Top Pick for Kamala Harris’ VP Is a Former NASA Astronaut

Now that President Joe Biden has officially dropped out of the presidential race, current VP Kamala Harris is all but guaranteed to be the Democrats’ nominee — and one of the biggest contenders to be her veep was once a NASA astronaut.

As numerous outlets have reported, Mark Kelly, the 60-year-old junior senator from Arizona and former NASA astronaut who traveled to the International Space Station multiple times during the 2000s and early 2010s, is one of the most exciting and electable candidates on the Democrats’ rumored shortlist of VP picks.

After serving in the Navy as a combat pilot and captain, Kelly spent a decade with NASA, often as a pilot aboard Space Shuttle missions and later as commander of the International Space Station.  Though not the first astronaut-turned-politician, Kelly would be the first astronaut on a presidential ticket, and given that he and his twin Scott are the only siblings to ever have traveled to space, it would make this already-uncommon man all the more so.

Among Kelly’s bona fides are his strong and deeply personal convictions about gun control that took center stage after his wife Gabby Giffords, then a congresswoman representing Arizona, was shot and nearly killed by a would-be assassin in 2011.

In the wake of that Tuscon shooting, which also resulted in the deaths of six people and 13 others being wounded, and the Sandy Hook Elementary School massacre just a year later, Giffords and Kelly launched a gun control campaign that has pushed for universal background checks and other restrictions on the purchase of deadly weapons.
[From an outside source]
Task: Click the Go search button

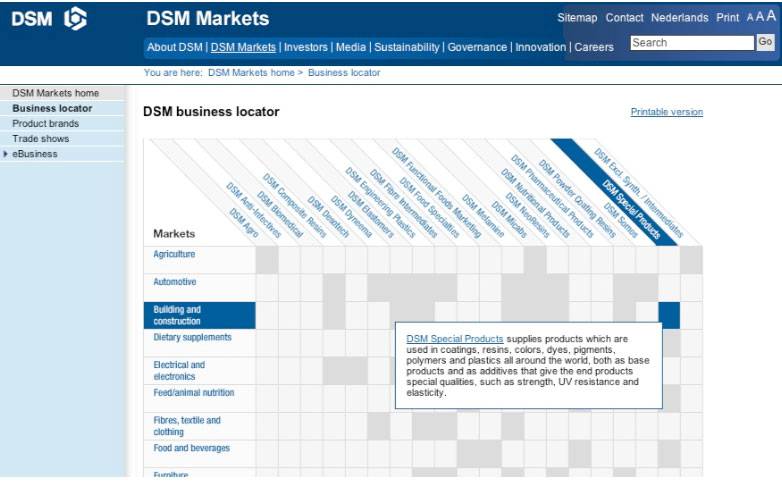Action: pos(765,42)
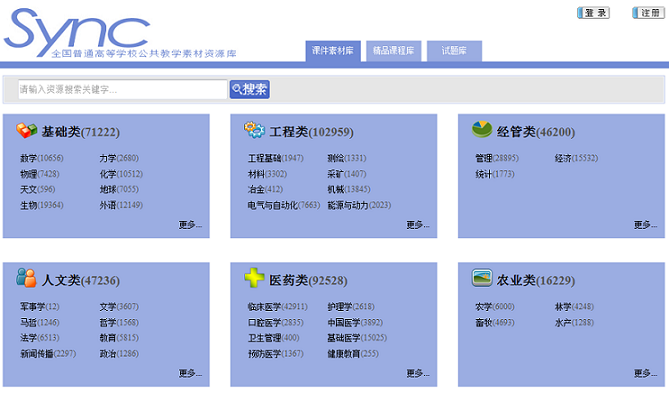The image size is (669, 393).
Task: Click the gears icon beside 工程类
Action: pos(254,130)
While his twin brother is much more vocal about international politics, the senator and VP contender also has the kind of middle-of-the-road white man vibe that Harris and the Democrats are almost certainly looking for in a running mate, too.

Overall, Kelly seems not just like a compelling individual with a unique story, but also like someone the Democrats would want in their corner come November.

Plus, being an astronaut just might woo more voters than being a Yale graduate who exploited the poverty of their upbringing to score a spot on the New York Times‘ bestseller list.

More on politics: Former Congressman Says the RNC Is the “Grindr Super Bowl”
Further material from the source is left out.